What to work on:
(1) Please reproduce word for word the section of the Truckee passage that begins with the words containing "Defining Community Character" and ends with "Town’s regulatory systems.".
(2) According to the Truckee passage, in what month and year was the town's second General Plan adopted?

Passage shown:
**********
The environment—both natural and built—is the economy in Truckee. Truckee is blessed with vistas of the Sierra Crest, the Truckee River running through downtown, Donner Lake and seemingly endless and accessible open space thanks primarily to Truckee’s location in the middle of the Tahoe National Forest. The built environment includes a National Register Historic District, very few chain stores, no big boxes and plenty of “Truckee Funk” that makes the community unique.

Often identified as one of the top small towns in the United States for snow sports and mountain-related outdoor activities, the Town of Truckee has been experiencing rapid growth since the mid-1970s. In Truckee, growth has long been primarily fueled by tourism, which spins off development and construction accommodating affluent Bay Area and Sacramento residents seeking vacation property. Truckee’s attractiveness to this market is driven exclusively by the quality and uniqueness of its mountain environment. Although growth has created some economic prosperity, Truckee is challenged to plan for this vacation-based growth pressure while maintaining a real and viable community for residents that live and work here.

After decades of growth managed by Nevada County, from 50 miles and a mountain pass away in Nevada City, the town took control of its own future when it incorporated in 1993. Since then, good planning has been integral to Truckee's vitality.

The town's first General Plan, adopted in 1996, sought to establish Truckee as a recreation-based destination in addition to continuing to serve as the housing and service hub for the North Lake Tahoe resort region. The success of that effort and the superheated economy of the 2000s pushed Truckee to update the 1996 General Plan, beginning its second General Plan in just 13 years of incorporation.

The focus of this model is that second Town of Truckee General Plan, which was adopted in November 2006. The three-year effort created the policy framework to maintain Truckee’s outstanding environmental quality and small town character in the face of growth pressure.

Some of the great features of the 2006 Truckee General Plan include:

Clear Public Guidance Leads to Solid Mandate

 Truckee was able to engage its whole community, including traditionally underserved populations, but also kept the whole planning process reasonably efficient in time and costs. It did this using an extensive and transparent process that established clear public directionon the major issues, followed by a second phase of strong leadership from the Planning Commission to complete the adoption of the General Plan within budget

Defining Community Character

In response to residents' concerns, the Town began the Plan by creating a Community Character Element that highlighted the qualities that Truckee residents most wanted to protect. This intersection of local vision and economic reality provided a solid foundation for a strong planning effort, and built trust between the community and planners that Truckee's most treasured characteristics would be protected and enhanced.

Extensive and Adaptable Implementation

To provide clear accountability and to specify the timing and responsibility of general plan implementation, the Town Council adopted a General Plan Implementation Program that provides guidance on how to implement the General Plan in the annual budget process, in the 5 year Capital Improvement Plan, through Circulation Improvements, and within the Town’s regulatory systems.
**********
Dataset section:

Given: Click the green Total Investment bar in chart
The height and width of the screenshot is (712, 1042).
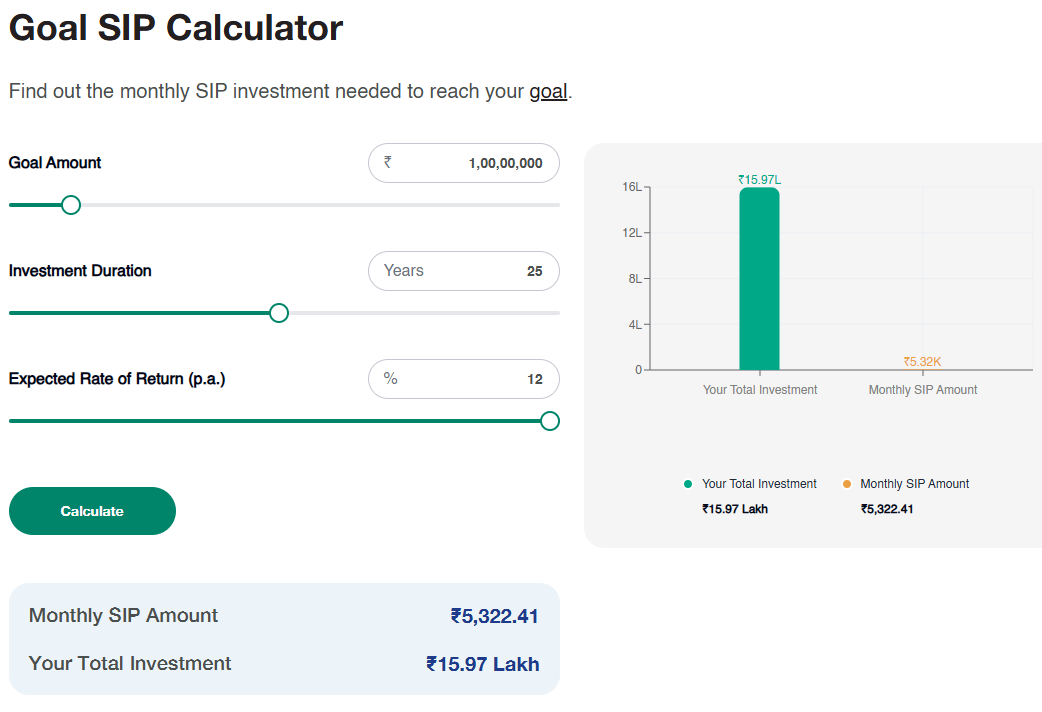Looking at the screenshot, I should pos(759,280).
**********
Outputs in order:
(1)
Defining Community Character

In response to residents' concerns, the Town began the Plan by creating a Community Character Element that highlighted the qualities that Truckee residents most wanted to protect. This intersection of local vision and economic reality provided a solid foundation for a strong planning effort, and built trust between the community and planners that Truckee's most treasured characteristics would be protected and enhanced.

Extensive and Adaptable Implementation

To provide clear accountability and to specify the timing and responsibility of general plan implementation, the Town Council adopted a General Plan Implementation Program that provides guidance on how to implement the General Plan in the annual budget process, in the 5 year Capital Improvement Plan, through Circulation Improvements, and within the Town’s regulatory systems.

(2) November 2006